Qu’est-ce que l’alphabet phonétique international ?

L’alphabet phonétique international est un système de notation qui représente les sons des langues parlées dans le monde. Contrairement à l’alphabet standard que nous utilisons, où une lettre peut représenter différents sons, chaque symbole dans l’API représente un seul et même son. L’alphabet phonétique international utilise des symboles spéciaux pour représenter les sons des langues de manière précise et cohérente. Par exemple, il y a des symboles pour les voyelles “i” (du mot “lit”) et “ɑ” (du mot “pâte”), ainsi que des symboles pour les consonnes “p” (dans “patte”) et “ʃ” (dans “chaise”).

Cela permet aux linguistes et aux locuteurs de différentes langues de communiquer plus précisément sur les sons. Et ce, indépendamment des différences graphiques et orthographiques entre les langues.

Une brève perspective historique de l’alphabet phonétique international

L’histoire de l’alphabet phonétique international remonte en 1888 quand onze linguistes se réunissent à Paris pour simplifier l’apprentissage de la prononciation des langues. Ils créent alors un nouvel alphabet commun, composé d’un ensemble de symboles, latins et grecs pour la plupart, et de signes diacritiques pour représenter les sons de toutes les langues.
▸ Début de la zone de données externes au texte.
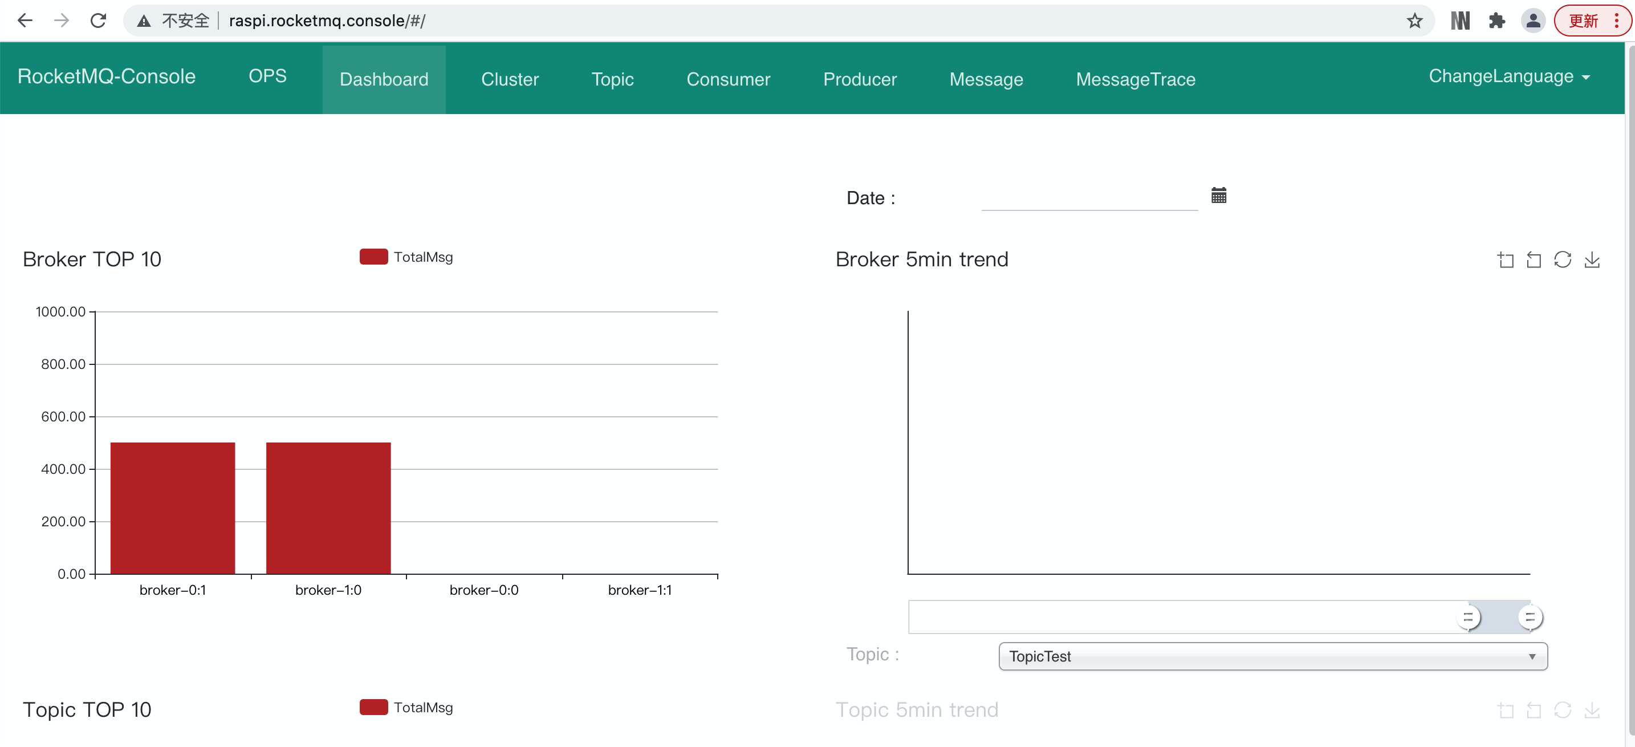Switch to the Consumer tab
This screenshot has height=747, width=1635.
[728, 78]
La prononciation d’une langue évolue en permanence du fait des pressions internes de la langue elle-même et de ses interactions avec des emprunts étrangers. L’API, lui aussi, est soumis à des mises à jour continues. Il a connu plusieurs extensions au fil des décennies pour mieux refléter les sons des langues du monde entier. Souvent, ces révisions tiennent compte de recherches empiriques en phonétique et en phonologie, ainsi que des besoins des chercheurs, des enseignants de langues et des locuteurs.
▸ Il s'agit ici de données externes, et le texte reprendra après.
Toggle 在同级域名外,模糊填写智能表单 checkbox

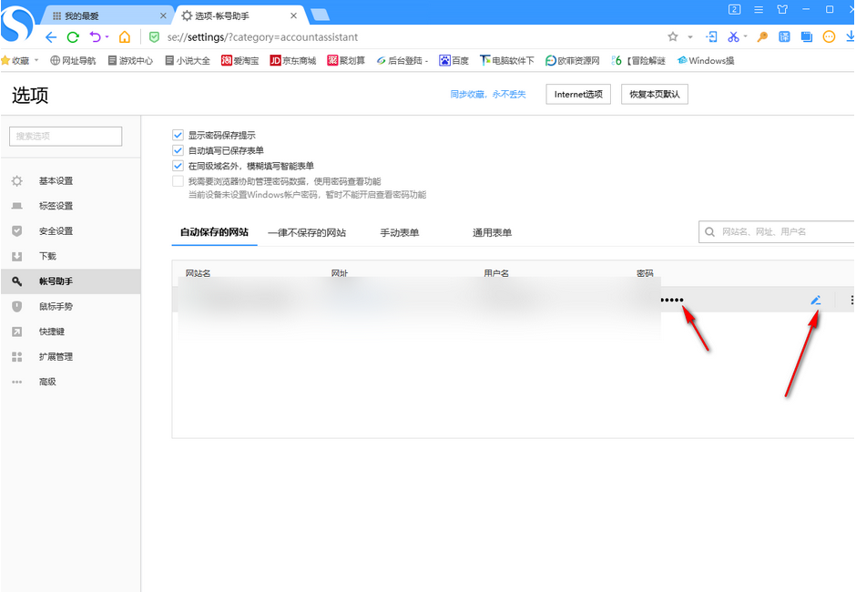click(x=178, y=166)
Pourquoi l’alphabet phonétique international : 3 caractéristiques de l’API à retenir

À ce stade, voici trois caractéristiques de l’API à garder à l’esprit :

1. Un caractère pour chaque son

Il est possible de représenter les langues avec des dizaines de systèmes d’écriture différents, allant des abjads consonantiques aux kana japonais en passant par l’alphabet cyrillique. Très souvent, une seule lettre peut se prononcer de plusieurs manières totalement différentes. Prenons deux mots pour le son “c” : “ciel”, “coton”. L’API, en associant chaque son individuel à un seul symbole, devient essentiel pour comprendre quelle prononciation donner à un mot. Ainsi, le “c” de “ciel” devient [s], celui de “coton” [k].

2.  Un système d’écriture universel

Il est possible de représenter toutes les langues connues à l’aide de l’API. Un texte rédigé en alphabet phonétique international peut être lu parfaitement par des locuteurs d’autres langues. Ils n’en comprendront peut-être pas le sens, mais c’est déjà un premier pas.

3. Une amélioration de la prononciation des langues et de l’élocution

L’API est un outil fondamental pour affiner la prononciation des langues, ou pour l’apprendre à partir de zéro si l’on est confronté à un nouveau terme. La transcription phonétique des mots permet de repérer les différences de sons que notre oreille n’est pas capable de percevoir. Il suffit de constater la différence entre le “oo” de “good” [‘gʊd] et celui de “moon” [‘mu:n]. Et c’est sans parler de “blood” [‘blʌd] ! Notons que l’anglais comporte une grande quantité de lettres muettes, c’est-à-dire des lettres que l’on ne prononce pas. Comment les reconnaître ? Grâce à la transcription de l’alphabet international.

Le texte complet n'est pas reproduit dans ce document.